Saved data entries

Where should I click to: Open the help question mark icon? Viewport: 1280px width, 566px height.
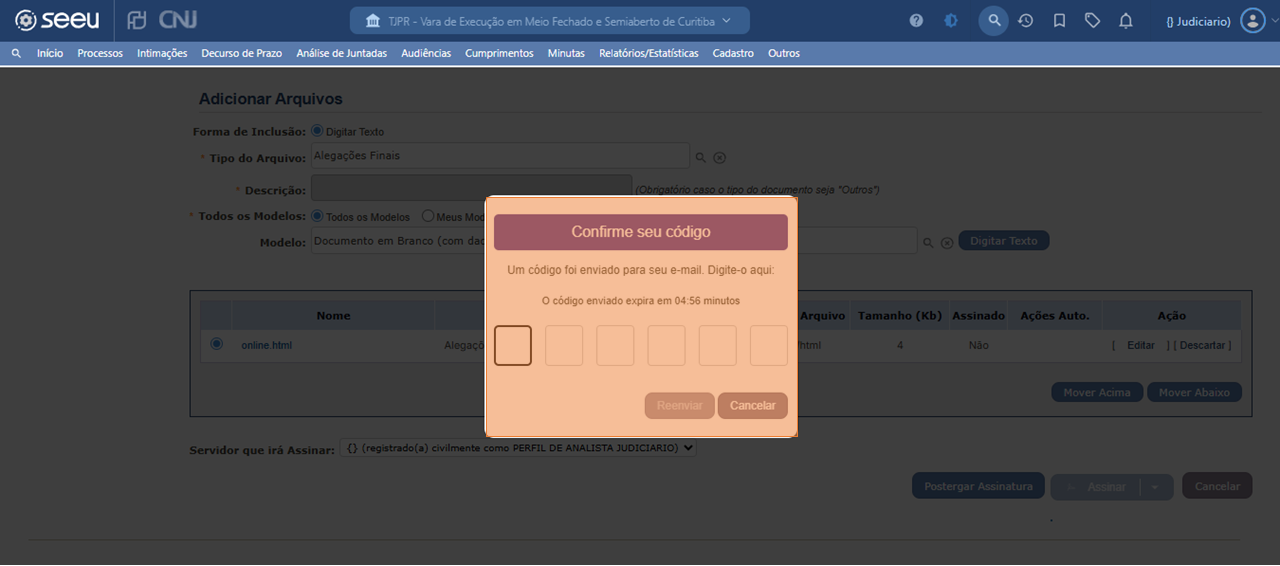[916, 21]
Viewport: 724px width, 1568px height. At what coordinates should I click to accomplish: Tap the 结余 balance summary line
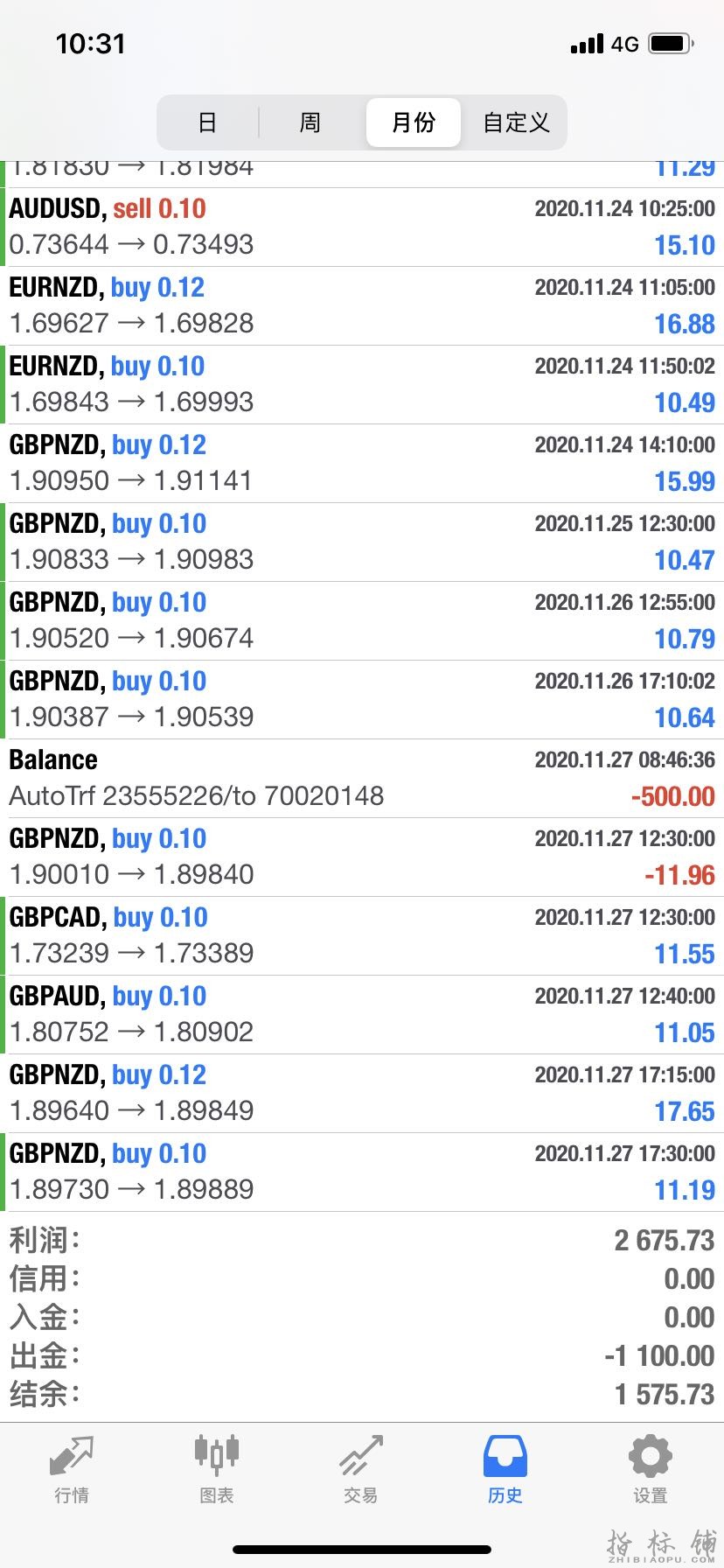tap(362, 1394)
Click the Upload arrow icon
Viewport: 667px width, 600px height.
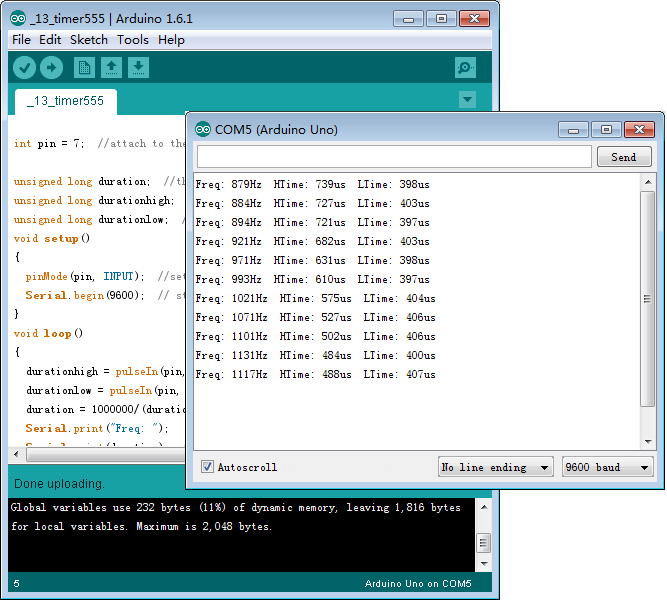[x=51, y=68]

...

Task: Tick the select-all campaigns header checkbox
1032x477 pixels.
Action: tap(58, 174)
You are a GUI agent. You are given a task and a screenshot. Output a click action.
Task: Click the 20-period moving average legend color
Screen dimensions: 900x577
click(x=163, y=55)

Exercise:
Exact copy, pictures excluded: every line above from the one containing "Where should I" to the one containing "Click the Upload arrow icon", inclusive, and nothing more.

Finished task:
Where should I click to: Open the help question mark icon? Viewport: 1280px width, 566px height.
[916, 21]
Viewport: 724px width, 1568px height. At what coordinates should I click to accomplish: Tap the 结余 balance summary line
tap(362, 1394)
Click the Upload arrow icon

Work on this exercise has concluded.